Purpose The clinical endpoints used in TE are often highly variable and require a significant number of patients in order to have sufficient power to demonstrate equivalence. A major challenge in those trials is to obtain an accurate estimate of the coefficient of variation (CV) which is essential to calculate the sample size required. Some methods will be presented and compared in terms of overall power, protection of Type 1 error and average sample size required.
Methods Two methods were compared using simulations of normally distributed data. The first method (Potvin et al. AAPS Annual Meeting 2017) used a blinded re-estimation of sample size at 25% and 50% interim analyses. The second method follows the same principle as the Potvin’s method C (Potvin et al., 2008) and thus allow for sample size re-estimation at interim analysis and assessment of bioequivalence at both interim and final analysis. For both methods, the assumptions tested were TE of the test and reference products and superiority of T and R vs. Placebo. TE was based on the T/R ratio with the 90% confidence intervals (CI) for the ratio falling within the 80.00-125.00% limits. An analysis of covariance (ANCOVA) model was used. The corresponding 90% CIs was calculated using Fieller’s theorem. To ensure adequate study sensitivity, T and R should be both statistically superior in terms of differences to placebo (p<0.05, 2-sided) with regard to the primary endpoint. Superiority was assessed using a similar ANCOVA model as described above, for both pairs of compared treatments.

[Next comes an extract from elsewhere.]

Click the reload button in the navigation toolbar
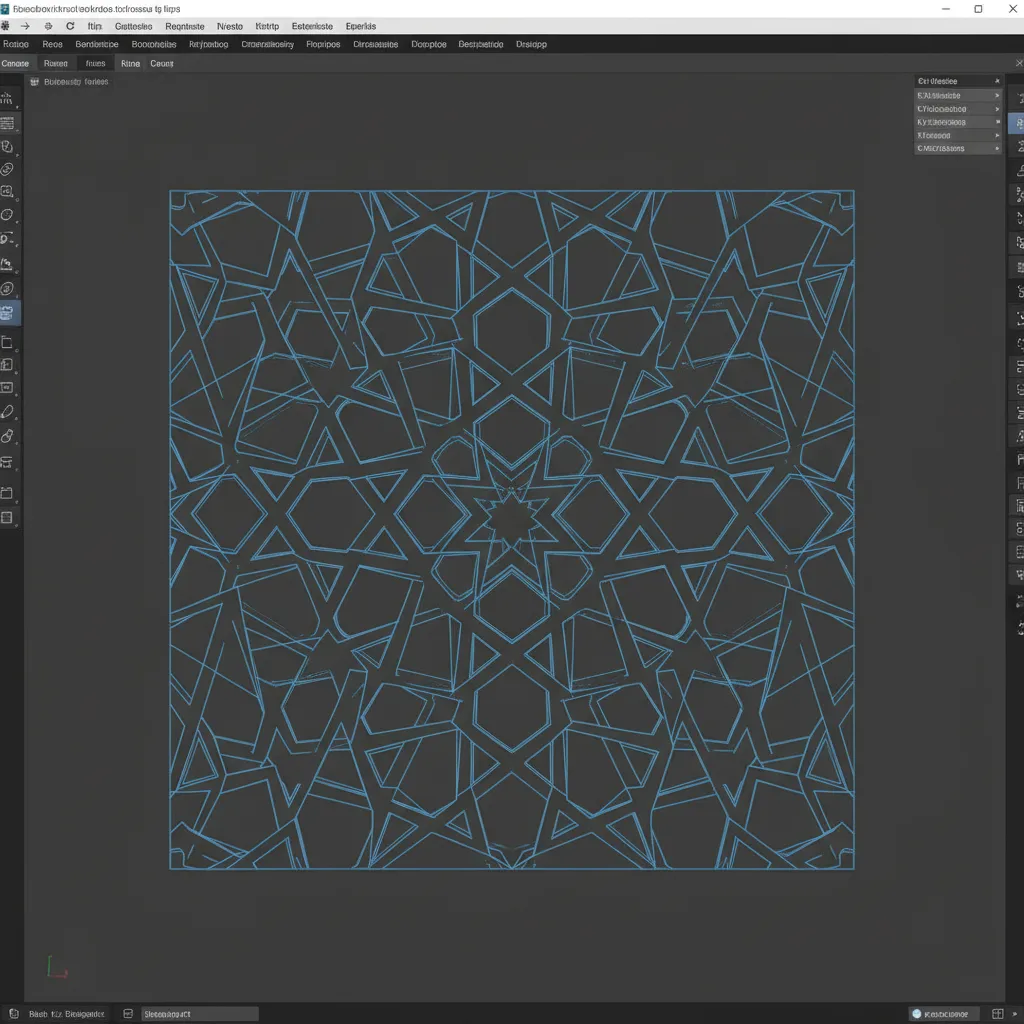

Conclusion Both methods control for inflation of Type 1 error and provide acceptable power. The second method is more flexible, since it allows for sample size re-estimation and possibility to stop for equivalence at interim assessment. These methods represent interesting and novel solutions for TE trials for which there is uncertainty in the initial sample size estimate. Interim analyses can be performed in order to re-adjust the sample size in a blinded fashion, while protecting the Type 1 error to a maximum of 5% and insuring an adequate power. The first method is done without adjusting the Type 1 error for interim looks, since blinded estimates of CVs are being performed whereas the second method requires an adjustment of the nominal Type 1 error.